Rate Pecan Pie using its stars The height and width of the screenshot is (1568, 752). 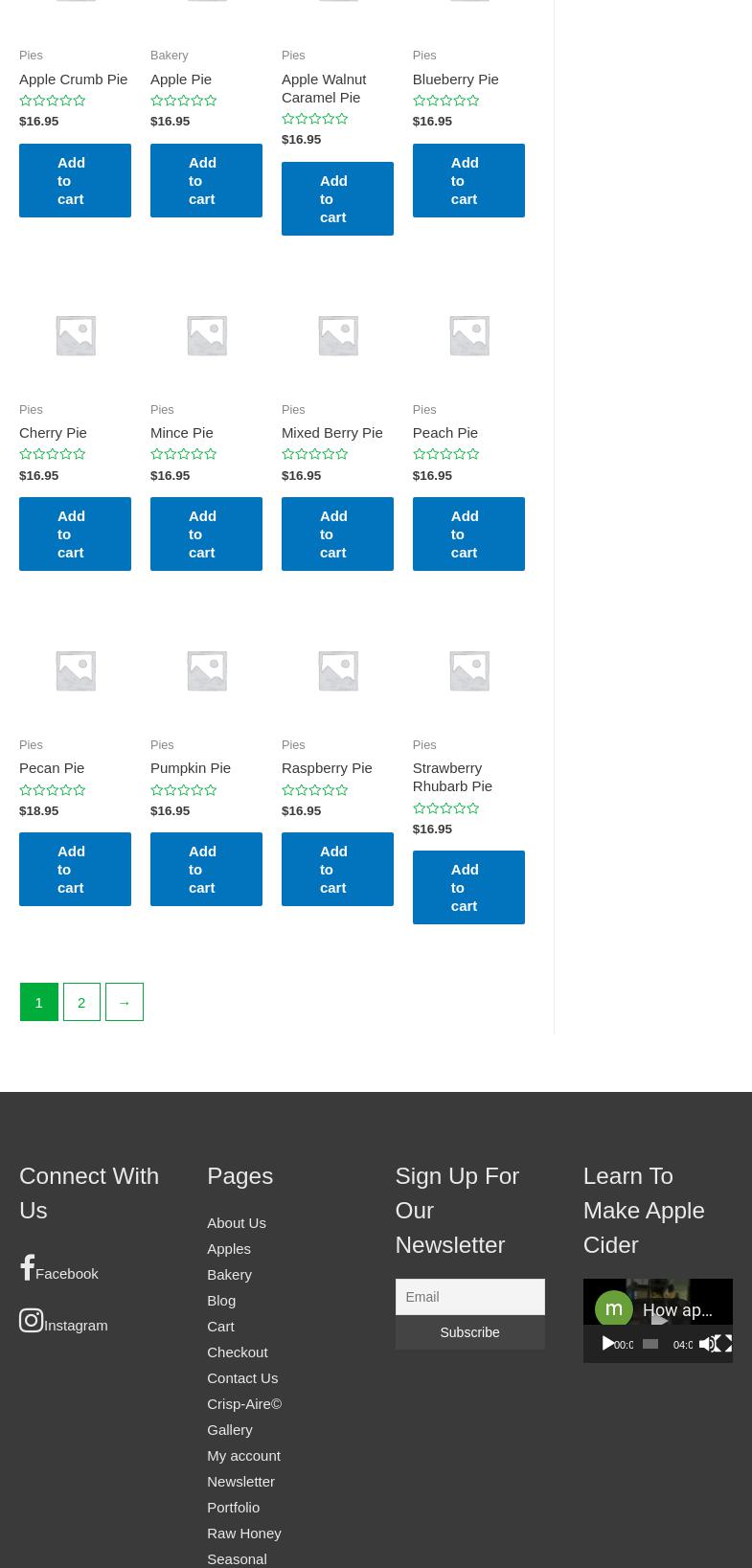point(53,790)
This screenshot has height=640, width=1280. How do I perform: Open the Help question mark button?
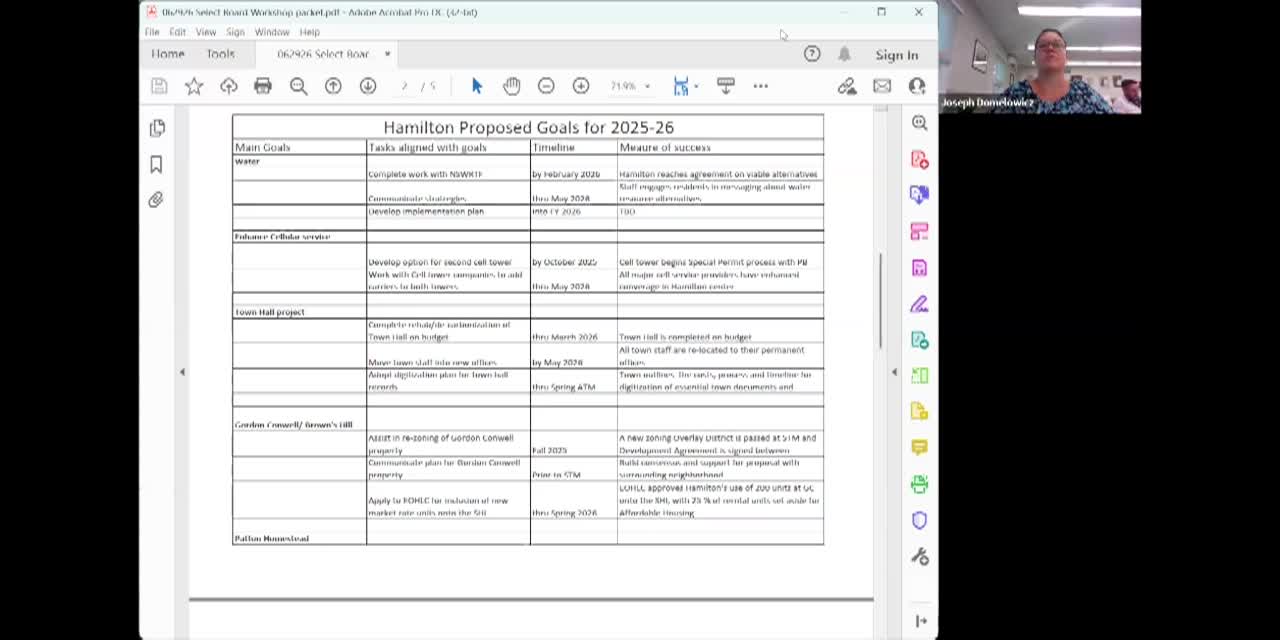pos(812,54)
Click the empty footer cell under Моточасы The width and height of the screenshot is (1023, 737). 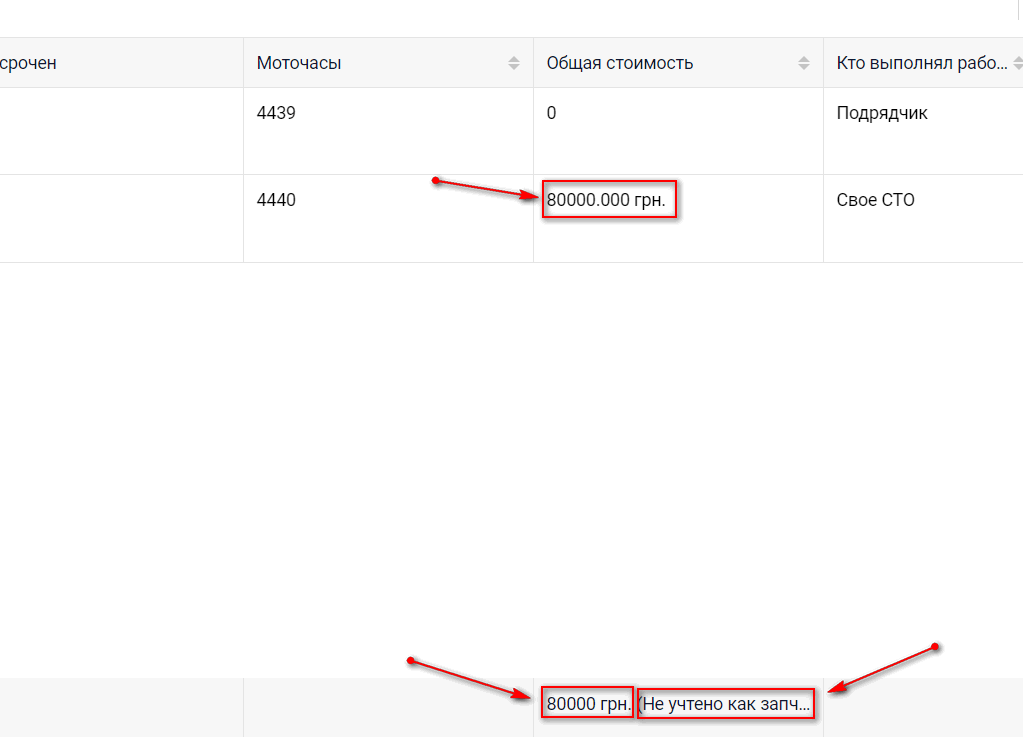[388, 706]
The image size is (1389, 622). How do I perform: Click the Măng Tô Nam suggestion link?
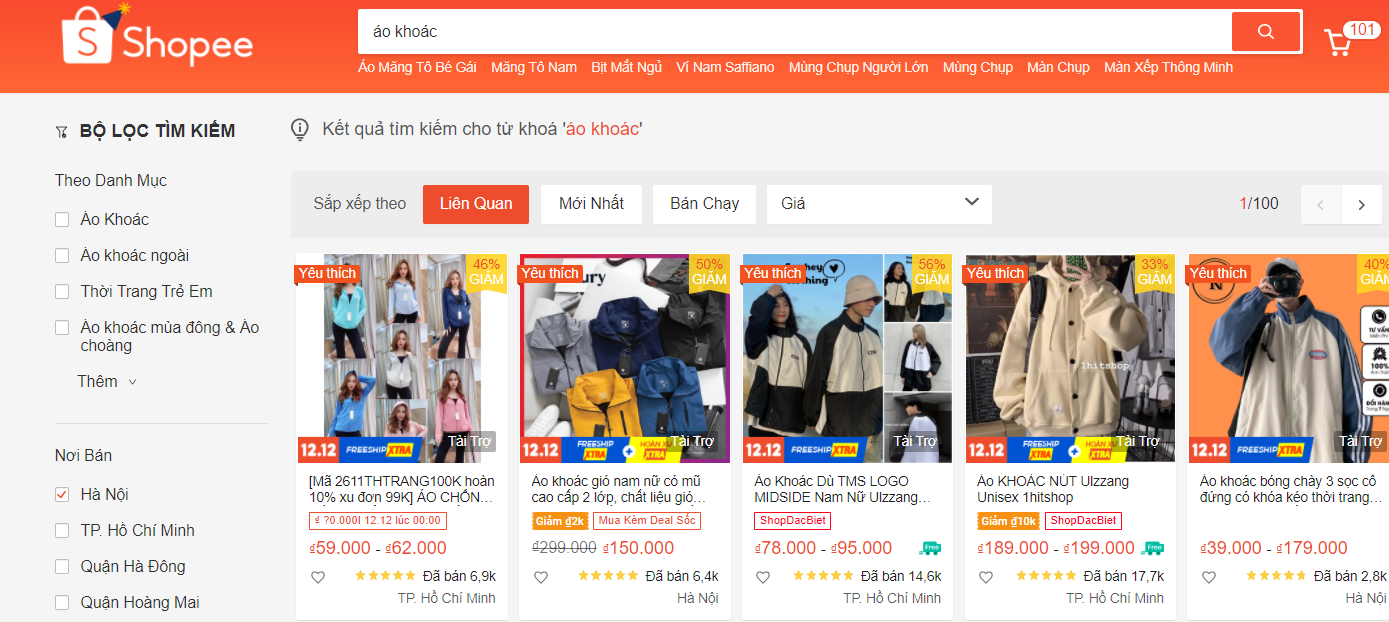533,67
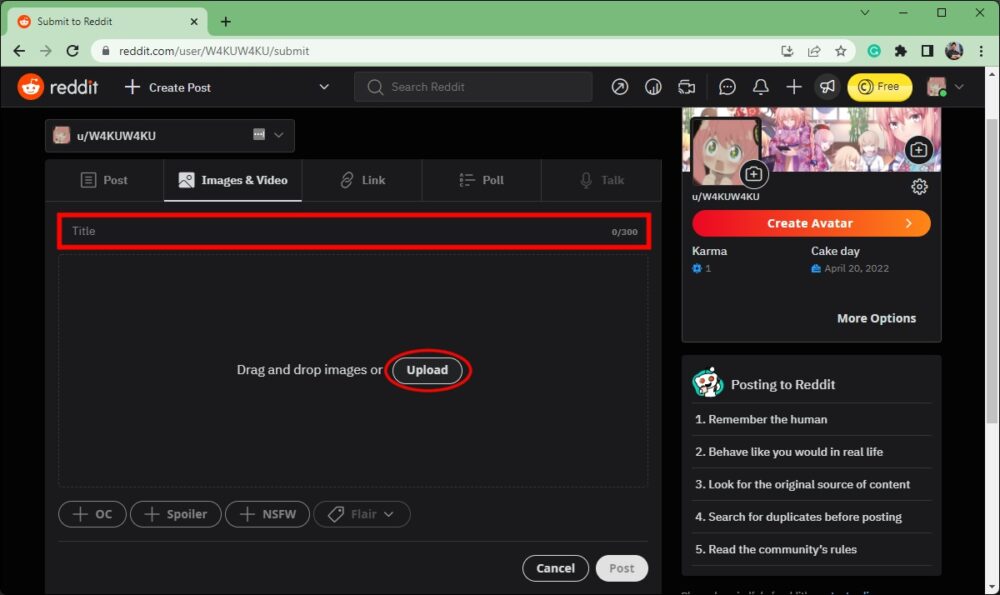Click the Create Avatar button
Viewport: 1000px width, 595px height.
pos(811,222)
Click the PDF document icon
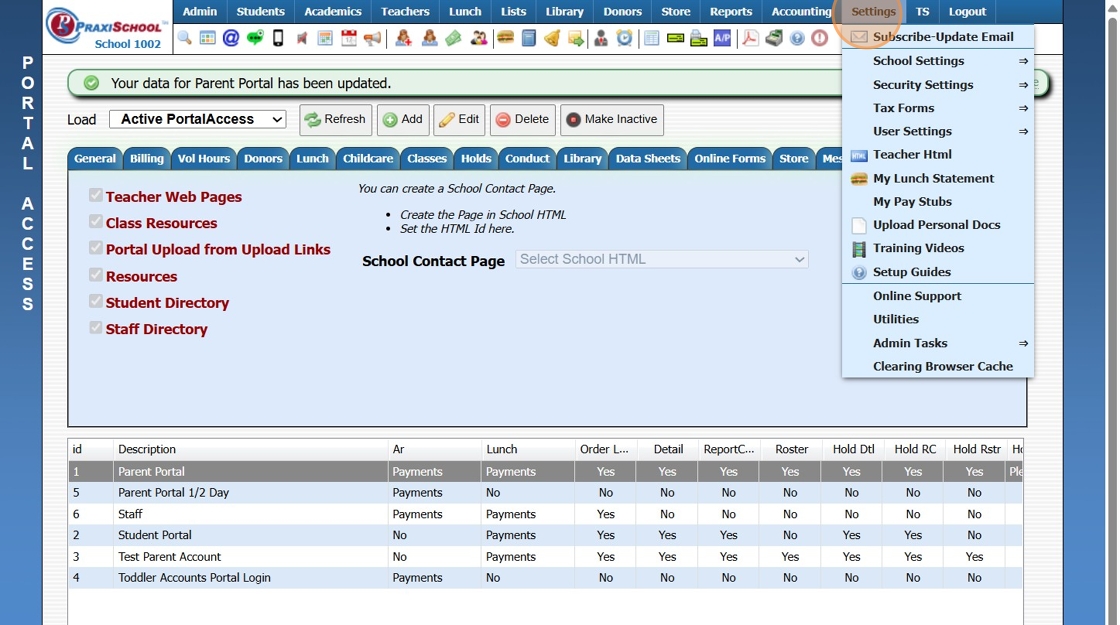The image size is (1120, 625). (750, 39)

###

From the line containing "The image size is (1389, 622)." to the last line of the entries, output every line exactly as written, but leave out the pictures.

The image size is (1389, 622). How do I perform: Click the Măng Tô Nam suggestion link?
533,67
Click the Create Avatar button
Viewport: 1000px width, 595px height.
pos(811,222)
Click the PDF document icon
The image size is (1120, 625). (750, 39)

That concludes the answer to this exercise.